Where a line in the listing contains the string "chevron", copy that line out.
*** Block opens ***
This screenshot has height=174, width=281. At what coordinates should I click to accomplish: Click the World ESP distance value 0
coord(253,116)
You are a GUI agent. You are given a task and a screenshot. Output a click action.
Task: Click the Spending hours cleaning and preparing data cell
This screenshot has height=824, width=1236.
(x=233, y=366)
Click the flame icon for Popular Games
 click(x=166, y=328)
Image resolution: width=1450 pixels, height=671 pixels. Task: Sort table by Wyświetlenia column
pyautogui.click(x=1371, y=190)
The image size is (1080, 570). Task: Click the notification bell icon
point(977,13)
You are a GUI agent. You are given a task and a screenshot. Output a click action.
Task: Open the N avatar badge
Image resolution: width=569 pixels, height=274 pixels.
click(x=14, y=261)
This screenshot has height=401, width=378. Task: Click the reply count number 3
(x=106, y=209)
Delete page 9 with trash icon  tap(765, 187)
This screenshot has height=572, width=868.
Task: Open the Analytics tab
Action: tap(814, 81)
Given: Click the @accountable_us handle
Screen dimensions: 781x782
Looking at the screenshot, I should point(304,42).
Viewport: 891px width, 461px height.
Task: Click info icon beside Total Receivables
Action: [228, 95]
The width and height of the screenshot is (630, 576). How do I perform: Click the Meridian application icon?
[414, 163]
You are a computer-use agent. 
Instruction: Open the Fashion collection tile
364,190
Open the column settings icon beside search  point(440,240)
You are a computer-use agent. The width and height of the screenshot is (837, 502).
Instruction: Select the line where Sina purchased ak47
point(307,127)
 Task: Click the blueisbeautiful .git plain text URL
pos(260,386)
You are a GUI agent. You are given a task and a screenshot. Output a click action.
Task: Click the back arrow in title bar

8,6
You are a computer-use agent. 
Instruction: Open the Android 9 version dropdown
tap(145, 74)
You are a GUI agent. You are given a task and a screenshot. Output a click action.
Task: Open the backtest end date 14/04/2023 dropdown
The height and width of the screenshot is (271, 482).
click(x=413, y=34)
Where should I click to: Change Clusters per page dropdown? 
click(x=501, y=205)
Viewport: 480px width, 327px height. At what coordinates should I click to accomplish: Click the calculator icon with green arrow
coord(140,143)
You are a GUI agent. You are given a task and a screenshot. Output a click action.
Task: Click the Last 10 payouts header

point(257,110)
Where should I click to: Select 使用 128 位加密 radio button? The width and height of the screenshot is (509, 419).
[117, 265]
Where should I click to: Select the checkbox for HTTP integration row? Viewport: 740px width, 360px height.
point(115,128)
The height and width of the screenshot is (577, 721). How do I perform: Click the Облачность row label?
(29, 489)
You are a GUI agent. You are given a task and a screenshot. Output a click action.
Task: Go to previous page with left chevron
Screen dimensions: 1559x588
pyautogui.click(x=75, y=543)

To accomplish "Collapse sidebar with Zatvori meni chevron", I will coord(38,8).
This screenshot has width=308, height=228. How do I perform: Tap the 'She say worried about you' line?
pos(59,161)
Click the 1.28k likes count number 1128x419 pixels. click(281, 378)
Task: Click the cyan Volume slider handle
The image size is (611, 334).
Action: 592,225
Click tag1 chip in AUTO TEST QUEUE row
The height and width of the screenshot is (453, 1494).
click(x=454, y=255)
*** Block closes ***
> [THE ANSWER]
Task: Go to previous page with left chevron
To accomplish "Collapse sidebar with Zatvori meni chevron", I will coord(38,8).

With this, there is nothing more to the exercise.